Pensando nisso, coloquei minha melhor camisa, gravei um vídeo menor, mais sucinto, para caber toda a ideia. Então eu disse, sem ao menos ser creditado, que: “a leitura é um ato de percepção da realidade, como dizia Paulo Freire, uma leitura de mundo. A leitura de livro é uma realização específica desse entendimento, já que o livro é elaborado e formalizado para isso. Que ser estudado não faz as pessoas individualmente melhores, já que conhecemos muita gente assim totalmente desprezível. Porém a leitura é um direito social e certamente melhora a sociedade, por ampliar a percepção da vida social.”

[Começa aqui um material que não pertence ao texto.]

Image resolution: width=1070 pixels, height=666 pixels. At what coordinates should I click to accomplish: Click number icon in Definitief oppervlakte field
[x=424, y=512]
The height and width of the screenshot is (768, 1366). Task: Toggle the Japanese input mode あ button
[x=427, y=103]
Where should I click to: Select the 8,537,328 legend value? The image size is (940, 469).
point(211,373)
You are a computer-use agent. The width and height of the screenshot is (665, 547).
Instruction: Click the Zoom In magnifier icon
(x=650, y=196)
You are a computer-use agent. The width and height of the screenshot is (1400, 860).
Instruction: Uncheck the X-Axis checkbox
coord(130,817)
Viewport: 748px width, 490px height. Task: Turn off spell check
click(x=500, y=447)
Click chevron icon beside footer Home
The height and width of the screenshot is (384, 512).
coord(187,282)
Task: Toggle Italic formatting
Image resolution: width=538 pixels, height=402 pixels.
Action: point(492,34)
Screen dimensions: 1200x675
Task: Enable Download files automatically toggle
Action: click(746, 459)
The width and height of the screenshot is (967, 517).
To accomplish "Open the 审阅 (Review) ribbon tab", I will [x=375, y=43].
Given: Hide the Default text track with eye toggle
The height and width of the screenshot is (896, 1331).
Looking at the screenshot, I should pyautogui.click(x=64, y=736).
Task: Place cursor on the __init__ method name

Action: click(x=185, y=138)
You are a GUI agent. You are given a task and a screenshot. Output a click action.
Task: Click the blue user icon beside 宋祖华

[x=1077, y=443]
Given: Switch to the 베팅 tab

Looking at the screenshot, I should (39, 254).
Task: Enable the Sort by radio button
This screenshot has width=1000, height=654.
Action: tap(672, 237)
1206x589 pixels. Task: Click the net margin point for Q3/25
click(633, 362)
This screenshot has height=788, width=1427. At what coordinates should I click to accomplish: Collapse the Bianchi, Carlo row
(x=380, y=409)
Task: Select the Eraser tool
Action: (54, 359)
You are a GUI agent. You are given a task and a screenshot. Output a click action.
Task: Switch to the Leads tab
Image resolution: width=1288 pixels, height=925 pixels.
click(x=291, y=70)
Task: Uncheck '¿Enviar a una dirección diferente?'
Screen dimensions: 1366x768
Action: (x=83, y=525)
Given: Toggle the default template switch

Cortaram a minha fala de um modo para confirmar o que queriam ao ponto de ficar uma fala toda picotada. E excluíram exatamente a parte que não exaltava o sentido curricular, glamoroso e sem razão de fundo com a leitura.

Nisso, a parte que pontuava criticamente o discurso liberal e meritocrático ficou de fora, hipervalorizando os indivíduos numa temática coletiva e esvaziando o juízo social do livro e da leitura.

Nesse sentido, também não tem culpa a colega que foi mostrada como ‘case de sucesso’ para, indiretamente, servir de exemplo a presidiários leitores (inclusive o projeto de remissão de pena pela leitura é bom, sim, mas só).

Os senões das coisas, onde se esconde o relevante, se perdeu. E, quer seja, para se tornar palatável, não ajudaram em nada o entendimento, só empobreceram e desprezaram a compreensão do outro.

Assim descaminha a humanidade e perpetua-se o cabresto e o antolho/viseira que reafirmam a oligarquia, agora também guiado o olhar, mas de outro jeitinho.